RANDALL BENTON / rbenton@sacbee.com

Planner Mark Michelini works at the Sacramento County Community Development Department, which is being renovated.

The Public Eye: Community Development Department gets $1.5 million renovation

Published: Sunday, Mar. 3, 2013 - 12:00 am | Page 1B
Last Modified: Sunday, Mar. 3, 2013 - 12:54 pm

Sacramento County is spending $1.5 million to renovate its Community Development Department, with much of the money going to high-end furniture in its downtown Seventh Street offices.

County officials say the work is necessary to improve service to developers, who have complained about a slow and inflexible permitting process.

But with the county in its fifth straight year of budget cuts – cuts that have included laying off hundreds of planners and engineers – the project has prompted some questions.

"I'm always concerned about the appearance of spending money like this," said Supervisor Phil Serna. "But I understand the administration's reasons for doing it."

After taking office in 2011, County Executive Brad Hudson spent more than $21,000 on furniture and a shoeshine machine and $35,000 on sound-masking equipment for his office.

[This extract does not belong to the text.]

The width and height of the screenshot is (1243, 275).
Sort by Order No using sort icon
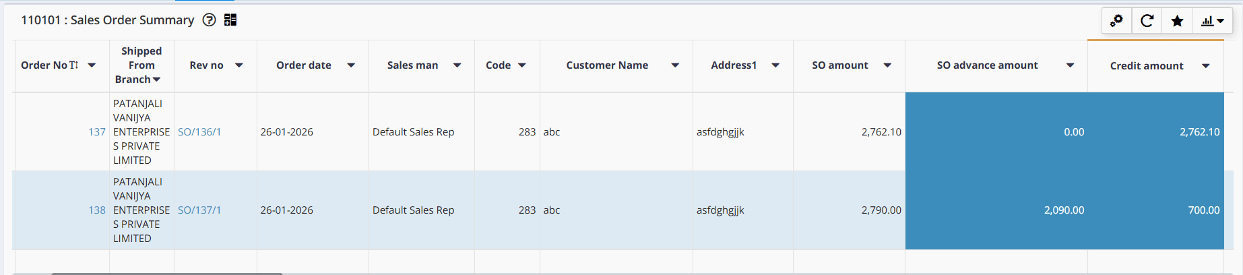(x=74, y=65)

He also pushed for the reorganization of the Community Development Department, a revamp that brought together planning and other services into one department, under his authority. He has made development a priority.

County officials say they expect to spend about $360,000 on furniture for the renovation project. The first phase includes more than $200,000 in furnishings by Herman Miller, a company considered a pioneer in modern furniture design. The California Museum has an exhibit on one of the company's former designers, Ray Eames.

"It is high-end furniture, but I don't understand why it's a problem – we use it throughout the county," said Jeff Gasaway, the county's facilities manager.

The county is building a "one-stop shop" for developer services that will feature Herman Miller work stations and 23 of its Aeron stools and chairs.

A New York Times writer called the Aeron the "standard-issue luxury item for dot-com entrepreneurs at the height of the economic bubble of the 1990s."

Buying at discounted bulk rates, the county bought the stools for $880 each and the chairs for $630 each, records show.

Lori Moss, director of the Community Development Department, said the county bought the chairs and stools to ensure employees are comfortable and because the county must make accommodations for the physical needs of some employees. The Aeron chairs and stools provide ergonomic features not found in most office furniture, she said.

Herman Miller products last a long time, and the new purchases can be used with other Herman Miller furniture the county already owns, Moss and Gasaway said.

The one-stop shop will bring together several different county services in one room, saving people from having to drive to different locations to get various permits, Moss said.

"In the past, the county has had a stigma when it comes to efficiency," she said.

A 2008 audit, conducted at the county's request, found that the departments serving the development community were full of "silos, black holes and an out-of-date organizational culture."

Hudson used the audit as an argument for merging services under one Community Development Department. Since the consolidation, however, the department has continued to fall short of its goals.

In the last fiscal year, for instance, the department completed applications within 60 days only 55 percent of the time. Moss said the renovation, which includes a change in layout for planning offices, will lead to improvement in that area.